PAGE EXCERPT
* START *
Figure 3. Schematic view of workflow followed to produce the ecoregions map. Reference climate data consist of annual precipitation, mean, minimum and maximum annual temperature for the period 1971–2000 at 100 m resolution. Clustering of climate data resulted in four climate regions. Soil data consist of a percentage of silt, sand and clay at 250 m resolution. The intersection of climate regions and soil textures resulted in 27 ecoregions.
The resulting climate regions map was intersected with the soil texture map. The soil map reports the percentage of sand, silt and clay at a 250 m resolution. This map was derived by simply translating the percentages of sand, silt and clay to USDA soil texture categories. The final ecoregions map was therefore produced by overlapping the climate regions and the soil textures maps. This resulted in a total of 28 unique ecoregions defined by both a climate region and a soil type (Figure 3).
PnET-Succession also requires rooting depth for each ecoregion. Ecoregion rooting depth was calculated based on soil depth classes reported in the soil map (0–250 mm, 250–500 mm, 500–1,000 mm, 1,000–1,500 mm, >1,500 mm). The midpoint of each class was used to calculate the most frequent rooting depth for each ecoregion. Precipitation Loss Fraction and Leakage Fraction were given values of 0.6 and 1 for all ecoregions. All other PnET-Succession ecoregions parameters were given default values. A complete dataset containing model inputs is provided (see section “Data availability”).
Calibration of Model Parameters
LANDIS-II and PnET-Succession require a set of parameter values for each species simulated in the landscape. Generic species parameters are required irrespective of the chosen succession extension (e.g., longevity, sexual maturity), while others are required by PnET-Succession (e.g., foliage nitrogen, foliage turnover, minimal, and optimal photosynthetic temperature). We firstly defined an initial set of parameter values from multiple sources. Then, we ran single-cell simulations to verify the species behaviour (e.g., growth, photosynthetic rates) under different conditions. On a single, empty 100 m cell, a single 10-years old cohort of each species was initialized and grown for 200 years preventing establishment of new cohorts. Five replicates were run for each simulation using static monthly averages of temperature, precipitation, PAR and CO2 (Table 1 and Supplementary Figures 4–6). Baseline climate conditions were used to avoid introducing variability due to fluctuating climate (Gustafson and Miranda, 2019).
The results of these simulations were compared with species biomass estimations for the study area and literature information. Biomass estimations were calculated for P. halepensis, P. nigra, P. pinaster, P. sylvestris, Q. ilex, and Q. pyrenaica based on forest inventory data and allometric equations published in Montero et al. (2005). Simulated versus observed Relative Growth Rates in relation to species biomass were used for comparison as this metric is independent from age, which has a high uncertainty degree in NFI data.
Following calibration guidelines for PnET-Succession (De Bruijn et al., 2014; Gustafson and Miranda, 2019) and evidences from a sensitivity analysis with the same model (McKenzie et al., 2019), we adjusted the most influential species-specific parameter values in an iterative process until the species showed the expected behaviour based on authors’ expertise and observations.
* END *
DATA SECTION
* START *
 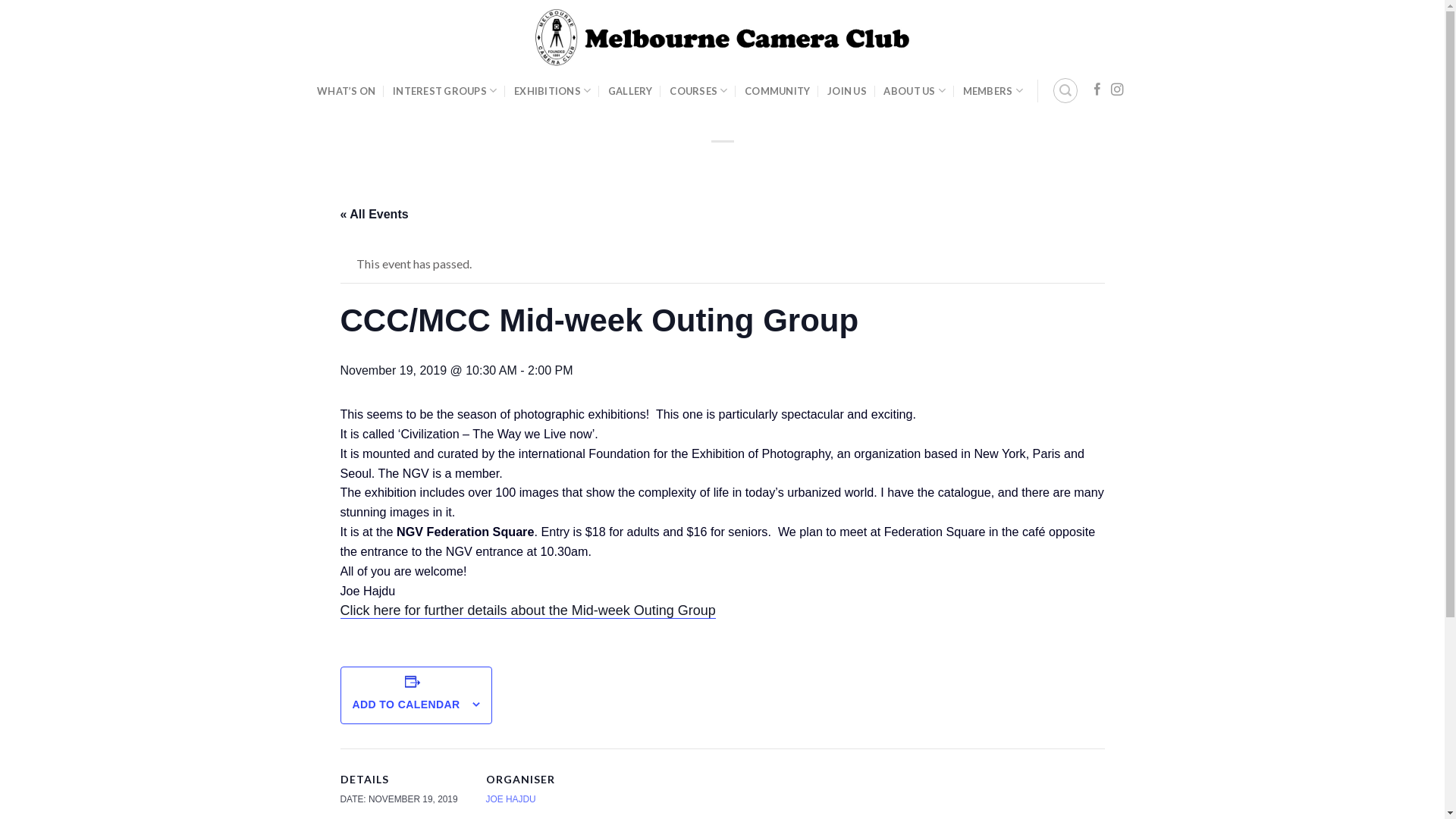 What do you see at coordinates (393, 90) in the screenshot?
I see `'INTEREST GROUPS'` at bounding box center [393, 90].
* END *
SET TASKS
1. In the forest modeling methods text, rewrite the part starting at "The results of" and ending at "in NFI data.", replacing "forest inventory data" with "field survey data".
2. In the forest modeling methods text, what values were given to Precipitation Loss Fraction and Leakage Fraction for all ecoregions?
3. Continue the forest modeling methods text from its last sentence.

ANSWERS TO THE TASKS
1.
The results of these simulations were compared with species biomass estimations for the study area and literature information. Biomass estimations were calculated for P. halepensis, P. nigra, P. pinaster, P. sylvestris, Q. ilex, and Q. pyrenaica based on field survey data and allometric equations published in Montero et al. (2005). Simulated versus observed Relative Growth Rates in relation to species biomass were used for comparison as this metric is independent from age, which has a high uncertainty degree in NFI data.

2. 0.6 and 1, respectively.

3.
We also evaluated the response of competing assemblages of species typical of the different forest types included in our landscape. These multi-species simulations allow the calibration in relative terms, as well-known competition effects can be assessed and species parameters can be adjusted accordingly. In these simulations, species are established in the cell at the same time and no new establishment is allowed, which is often not the case in natural ecosystems. Thus, the observed species development is the result of their growth traits and their different performance under competition and not due to different establishment strategies or other advantages.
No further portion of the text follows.